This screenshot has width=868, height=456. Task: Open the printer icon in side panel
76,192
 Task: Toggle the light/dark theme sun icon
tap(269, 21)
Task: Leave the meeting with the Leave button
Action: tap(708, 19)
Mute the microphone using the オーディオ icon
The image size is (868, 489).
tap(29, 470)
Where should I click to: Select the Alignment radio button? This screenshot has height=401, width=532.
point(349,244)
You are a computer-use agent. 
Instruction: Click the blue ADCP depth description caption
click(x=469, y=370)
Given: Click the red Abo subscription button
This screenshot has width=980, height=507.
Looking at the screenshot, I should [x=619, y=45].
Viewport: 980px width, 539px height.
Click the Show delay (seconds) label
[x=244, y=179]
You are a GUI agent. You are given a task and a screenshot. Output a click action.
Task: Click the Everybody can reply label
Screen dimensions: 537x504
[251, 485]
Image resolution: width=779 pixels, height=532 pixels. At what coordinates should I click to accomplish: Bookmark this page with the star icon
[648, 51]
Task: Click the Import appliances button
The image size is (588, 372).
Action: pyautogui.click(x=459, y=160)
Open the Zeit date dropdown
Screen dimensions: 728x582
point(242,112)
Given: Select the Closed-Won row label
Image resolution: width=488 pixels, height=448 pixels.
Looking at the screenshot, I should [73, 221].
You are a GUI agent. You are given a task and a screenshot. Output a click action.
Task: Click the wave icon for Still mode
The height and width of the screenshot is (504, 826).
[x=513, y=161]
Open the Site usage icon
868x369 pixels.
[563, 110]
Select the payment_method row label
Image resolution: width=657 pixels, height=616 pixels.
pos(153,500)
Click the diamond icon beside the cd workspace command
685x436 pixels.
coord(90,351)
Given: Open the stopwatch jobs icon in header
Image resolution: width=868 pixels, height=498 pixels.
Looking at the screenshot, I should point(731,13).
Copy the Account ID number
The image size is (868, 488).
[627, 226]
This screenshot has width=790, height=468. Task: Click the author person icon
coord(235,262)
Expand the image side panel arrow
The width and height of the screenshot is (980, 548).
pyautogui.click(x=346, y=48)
────────
WHAT YOU ARE ASKED TO DO: Output the material again, line for line.

ANSWER TO THIS EXERCISE:
This screenshot has width=868, height=456. Task: Open the printer icon in side panel
76,192
 Task: Toggle the light/dark theme sun icon
tap(269, 21)
Task: Leave the meeting with the Leave button
Action: tap(708, 19)
Mute the microphone using the オーディオ icon
The image size is (868, 489).
tap(29, 470)
Where should I click to: Select the Alignment radio button? This screenshot has height=401, width=532.
point(349,244)
You are a computer-use agent. 
Instruction: Click the blue ADCP depth description caption
click(x=469, y=370)
Given: Click the red Abo subscription button
This screenshot has width=980, height=507.
Looking at the screenshot, I should [x=619, y=45].
Viewport: 980px width, 539px height.
Click the Show delay (seconds) label
[x=244, y=179]
You are a GUI agent. You are given a task and a screenshot. Output a click action.
Task: Click the Everybody can reply label
Screen dimensions: 537x504
[251, 485]
Image resolution: width=779 pixels, height=532 pixels. At what coordinates should I click to accomplish: Bookmark this page with the star icon
[648, 51]
Task: Click the Import appliances button
The image size is (588, 372).
Action: pyautogui.click(x=459, y=160)
Open the Zeit date dropdown
Screen dimensions: 728x582
point(242,112)
Given: Select the Closed-Won row label
Image resolution: width=488 pixels, height=448 pixels.
Looking at the screenshot, I should [73, 221].
You are a GUI agent. You are given a task and a screenshot. Output a click action.
Task: Click the wave icon for Still mode
The height and width of the screenshot is (504, 826).
[x=513, y=161]
Open the Site usage icon
868x369 pixels.
[563, 110]
Select the payment_method row label
Image resolution: width=657 pixels, height=616 pixels.
pos(153,500)
Click the diamond icon beside the cd workspace command
685x436 pixels.
coord(90,351)
Given: Open the stopwatch jobs icon in header
Image resolution: width=868 pixels, height=498 pixels.
Looking at the screenshot, I should point(731,13).
Copy the Account ID number
The image size is (868, 488).
[627, 226]
This screenshot has width=790, height=468. Task: Click the author person icon
coord(235,262)
Expand the image side panel arrow
The width and height of the screenshot is (980, 548).
pyautogui.click(x=346, y=48)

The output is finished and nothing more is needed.